When someone pays me a compliment about my new shoes or bag I’m totally excited. “Yes aren’t they GREAT!?! I bought them in the sale and it was the last pair, I was so lucky!” Followed by a happy, totally superficial chat before we go our separate ways. Everything’s fine. But if someone, particularly a man, pays me a compliment about me instead of my stuff, my face turns all red, I start to stammer and I’m so uncomfortable I don’t know what to say.

I’m very bad with compliments. Compliments about the way I look, my body, my work – every compliment that has to do with a positive assessment of one of my skills or appearance, to quote a dictionary. I just freeze completely. I can’t find words and so I try to leave the uncomfortable moment behind as quick as I can. “Eh yeah, would you like another glass of wine?”

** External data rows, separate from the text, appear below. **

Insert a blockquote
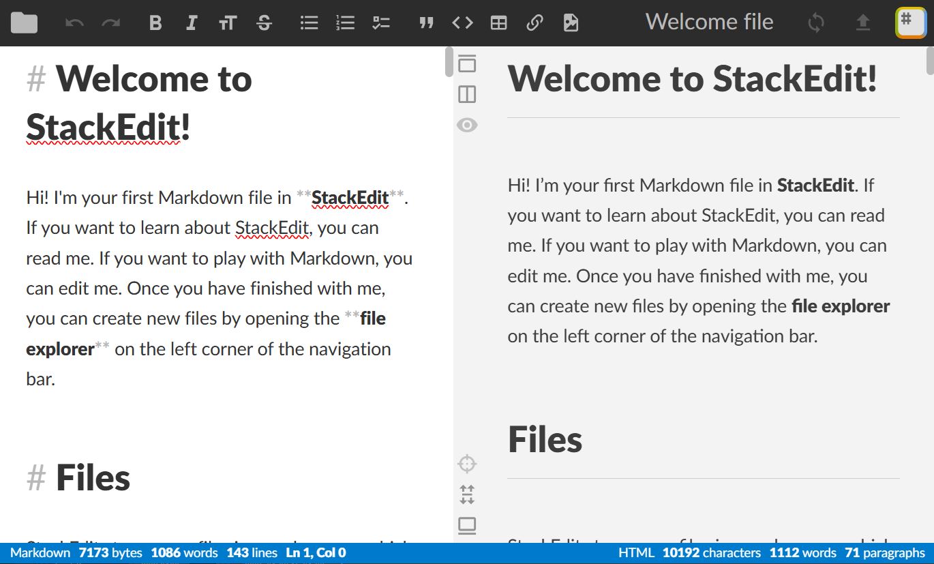The width and height of the screenshot is (934, 564). coord(426,23)
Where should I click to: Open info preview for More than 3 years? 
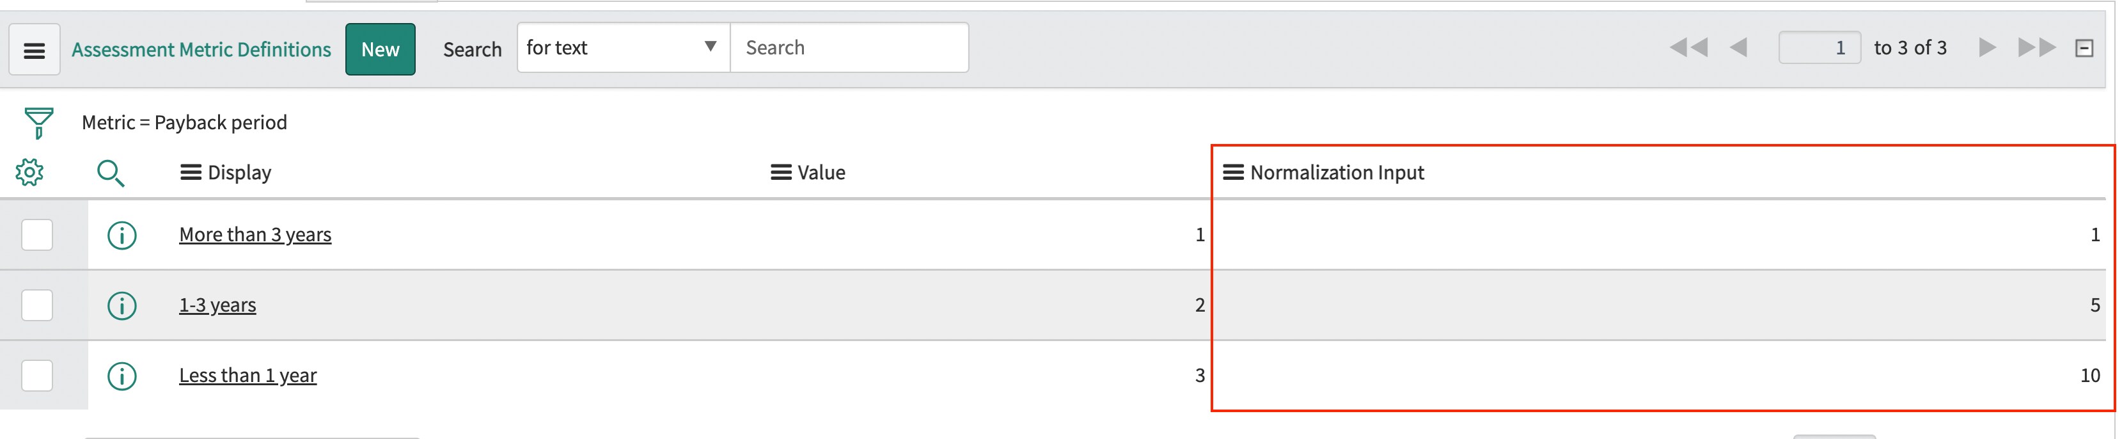121,234
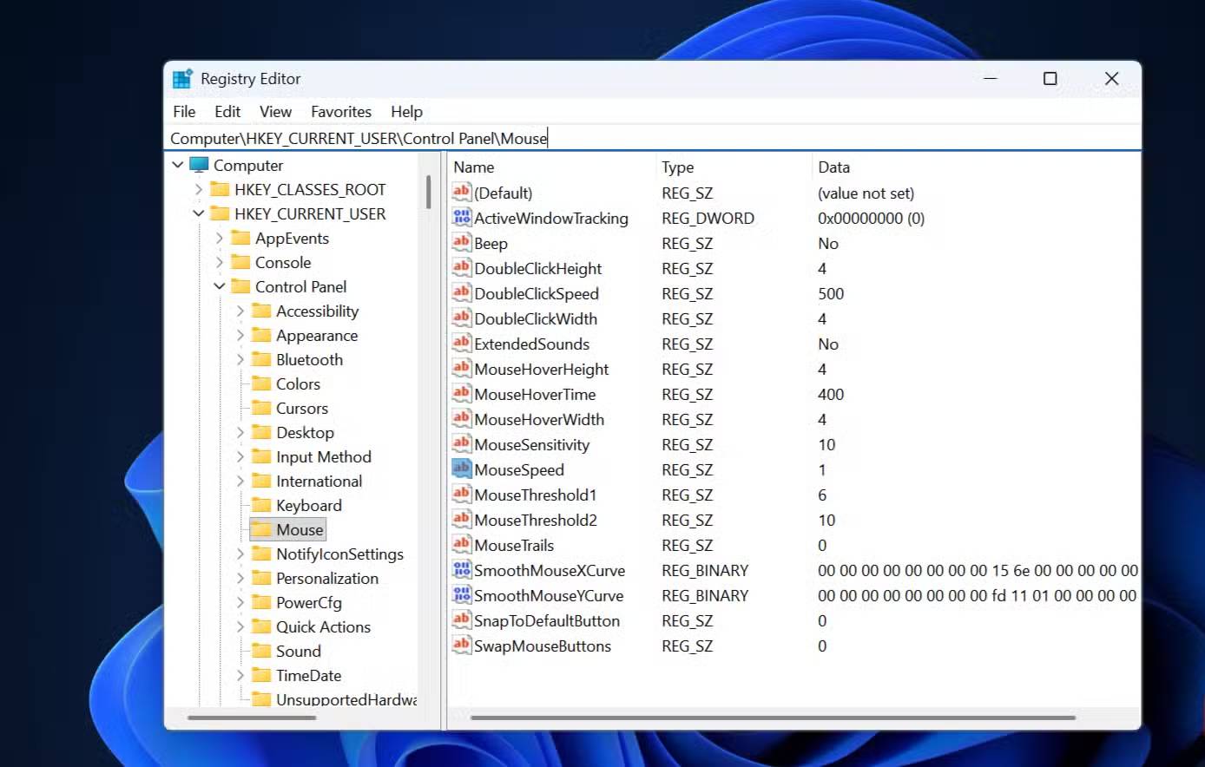Sort values by the Name column header
The image size is (1205, 767).
[474, 167]
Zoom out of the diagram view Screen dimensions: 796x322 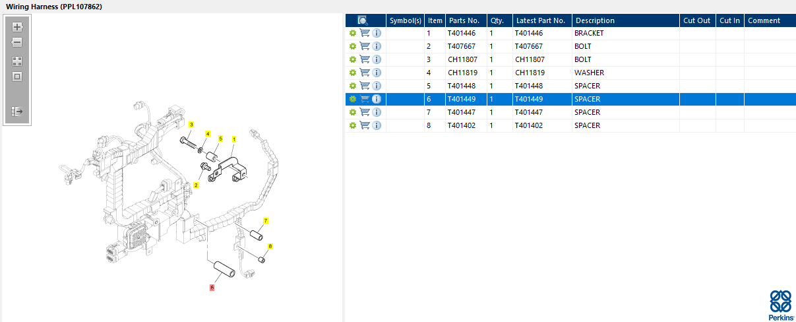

Jet has a better way to deal with it. She accepts the compliment, tries to return it (“You are so beautiful, Jet” “Why that’s sweet, I think you are lovely too,” something like that) and she certainly does not refuse or contradict it. Claire Boniface, a twenty year old student, recently did a social experiment. She calls it “agreeing with boys when they compliment you” and that pretty much covers what happens when you don’t only accept but also confirm a compliment “You are so beautiful.” “Yes I know, thank you.”

She didn’t do the experiment in real life but used Tinder. “Often when I get messages on that site simply complimenting me I just ignore them because the compliments are never sincere and I see no reason to respond, so I thought I would try out a simple response of “yes” and see what would happen.” What happened was conversations like these:

Boy: “Ur eyes are gorgous”
Claire: “aw I know aha thank you!! so are yours.”
Boy: “bitch what do u mean “I know” ur not that amazing.”
Claire: “didn’t realise being confident in myself was such a sin.”

Please note that the typos were copied truthfully so don’t start to worry about my English. So the thing is, it’s okay to compliment someone but that person is not allowed to confirm the compliment. Because that makes you arrogant and snotty. Isn’t that weird? It feels very unnatural to confirm a compliment, particularly for a compliment fudger like me, but still the fact that you have to act as if it isn’t true makes it weird. Doesn’t it?

So I still haven’t figured it out. Confirming a compliment is not the way to go, nor is denial. So if you were to pay me a compliment in the near future and I just prattle in response, please know that I am really touched but am secretly still a 16 year old who doesn’t know what to say.